Jul 23

A butterfly beneath the glass

With a new design and a new resolve, I head out for the brave new world. The design is not the fantastically awe-inspiring concept I frequently quest after, but it sufficiently cleaves this site away from the “Kubrick” standard theme.

To kick things off I’ll start with a tiny bit of [Java|DOM]Script I wrote nigh-on 5 minutes ago for making off-site links have an icon next to them. I have no idea whether I’ll actually keep this condensed piece of awesome, though it may be useful to some people and perhaps small rodents.

First thing is to setup a CSS class for your offsite links:

a.offsite {
background: url(images/icon-offsite.gif) no-repeat right center;
padding-right: 16px;
 }

Nothing particularly taxing about this. Next is the tiny chunk of script that grabs the page section you want to work with (so you don’t go flaggin up menus and whatnot), iterates through all the links in that section and assigns a class to any link which does (or doesn’t in this case) match the specified criteria.

doOffsiteLinks = function() {
if(document.getElementById && document.getElementsByTagName) {
contentArea = document.getElementById("content");

if(contentArea) {
ahrefs = contentArea.getElementsByTagName("a");

for(i = 0; i < ahrefs.length; i++) { if(ahrefs[i].href.match(/^http[s]?\:\/\//) && !ahrefs[i].href.match(/chaostangent\.com/)) {
ahrefs[i].className += " offsite";
}
}
}
}
window.onload = doOffsiteLinks;
So from top to bottom:

  1. A check for browser compatability, older browsers are quietly ignored
  2. The document node with the ID of “content” is grabbed
  3. Grab and iterate through the list of link (“a”) tags
  4. Assign the “offsite” class depending on the result of pattern matching

The pattern-matching is where the magic happens.
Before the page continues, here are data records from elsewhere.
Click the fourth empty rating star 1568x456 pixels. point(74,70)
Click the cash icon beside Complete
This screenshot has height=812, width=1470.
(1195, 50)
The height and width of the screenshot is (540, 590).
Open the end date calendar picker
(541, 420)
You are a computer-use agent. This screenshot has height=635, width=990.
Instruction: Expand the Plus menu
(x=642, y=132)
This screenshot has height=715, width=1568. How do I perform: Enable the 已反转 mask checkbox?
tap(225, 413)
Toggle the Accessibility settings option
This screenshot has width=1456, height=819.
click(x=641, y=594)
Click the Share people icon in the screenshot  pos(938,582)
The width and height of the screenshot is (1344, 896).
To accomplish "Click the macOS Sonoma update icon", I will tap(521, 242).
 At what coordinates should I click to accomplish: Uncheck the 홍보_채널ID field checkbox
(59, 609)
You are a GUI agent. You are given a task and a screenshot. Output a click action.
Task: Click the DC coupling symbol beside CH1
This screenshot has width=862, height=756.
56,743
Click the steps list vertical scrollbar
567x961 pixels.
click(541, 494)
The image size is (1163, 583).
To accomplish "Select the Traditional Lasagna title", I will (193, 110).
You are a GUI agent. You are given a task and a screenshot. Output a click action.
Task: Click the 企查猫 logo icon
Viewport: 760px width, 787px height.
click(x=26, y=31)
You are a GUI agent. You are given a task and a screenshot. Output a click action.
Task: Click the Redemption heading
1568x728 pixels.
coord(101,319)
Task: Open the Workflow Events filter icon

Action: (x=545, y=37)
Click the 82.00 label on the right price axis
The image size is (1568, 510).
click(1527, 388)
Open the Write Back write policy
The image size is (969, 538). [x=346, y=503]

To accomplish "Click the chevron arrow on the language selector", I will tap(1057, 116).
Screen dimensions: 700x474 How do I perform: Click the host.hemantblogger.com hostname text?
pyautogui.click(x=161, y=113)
The first pattern matches against “http://” or “https://” at the start of the link while the second (optional) pattern states that if it has “chaostangent.com” in it, treat it as relative. More than likely these two could be merged into one regex but this way is simpler and makes it more readable. The second pattern match could be omitted for people without subdomains but applications like WordPress tend to go a bit crazy with their direct links (rather than relative ones).
With something as simple as this you really can tailor it to your own purposes. So you could match against “mailto:” links with a class (with a cunningly placed envelope icon) or FTP links. For me, this really was just “proof of concept” which is evident due to its brevity.